=== Begin Enclosure ===
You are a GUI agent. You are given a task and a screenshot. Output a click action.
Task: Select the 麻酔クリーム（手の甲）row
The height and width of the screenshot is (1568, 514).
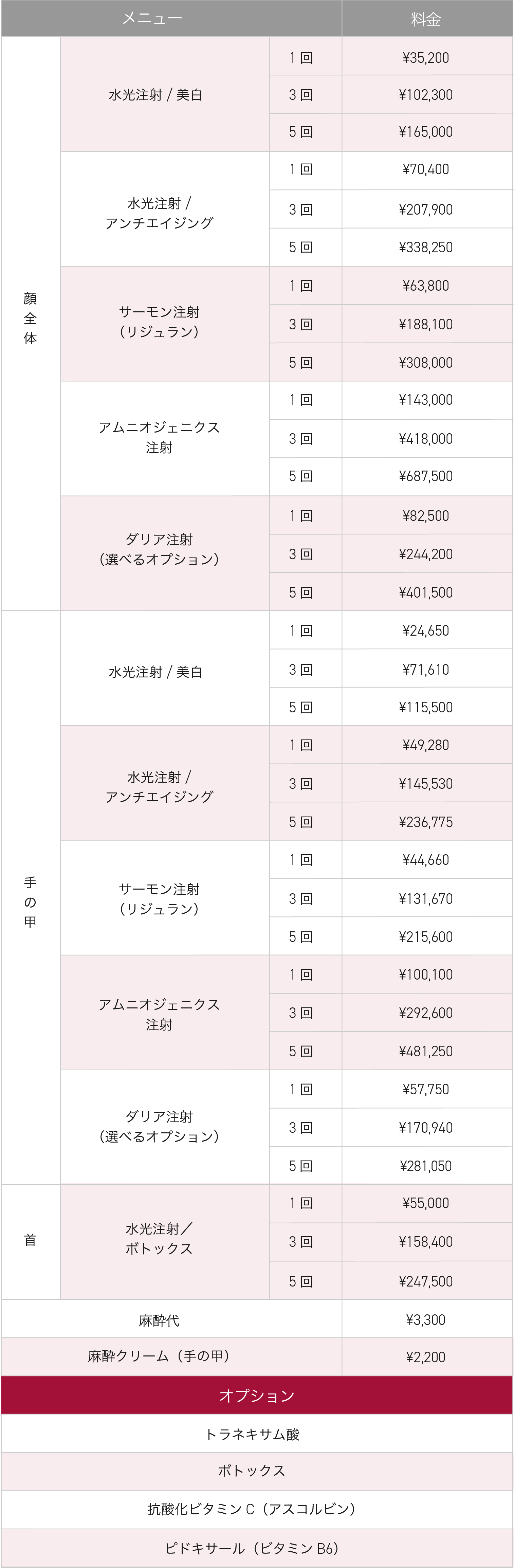tap(257, 1357)
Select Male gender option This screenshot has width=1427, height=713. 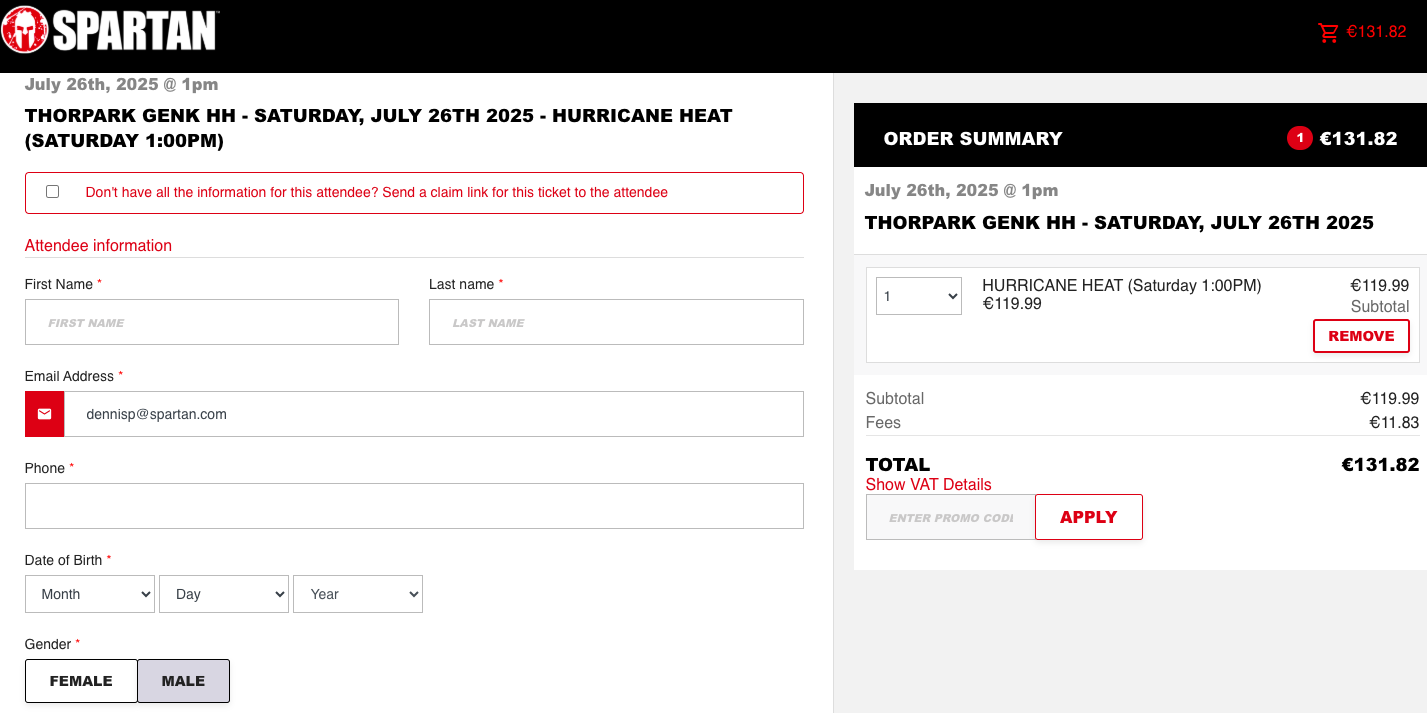[x=183, y=681]

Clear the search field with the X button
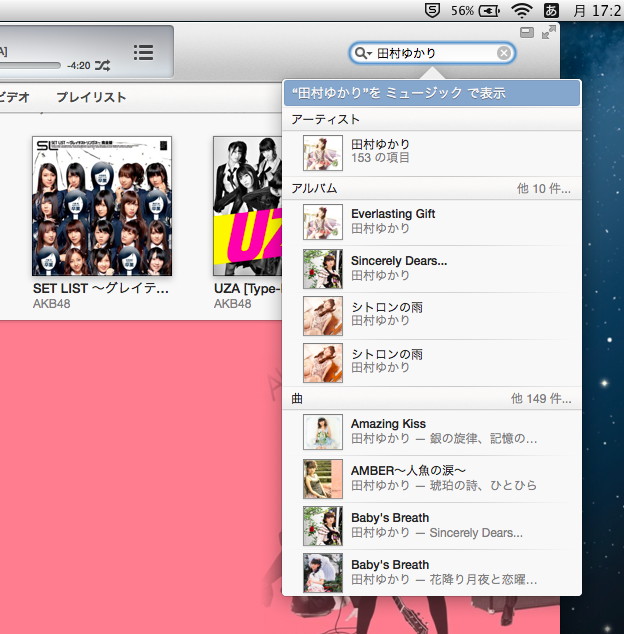coord(504,53)
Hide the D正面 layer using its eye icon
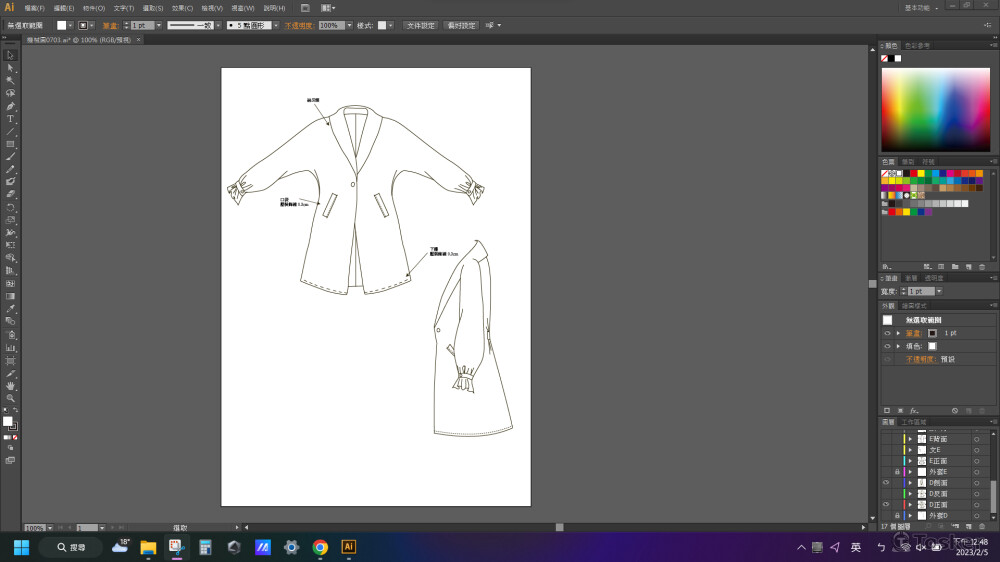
=== End Enclosure ===
*TASK DETAILS*
With all pictures excluded, output exactly the lines from the one containing "Clear the search field with the X button" through the final line of the entries, inclusive.

*ANSWER BOX*
Clear the search field with the X button
coord(504,53)
Hide the D正面 layer using its eye icon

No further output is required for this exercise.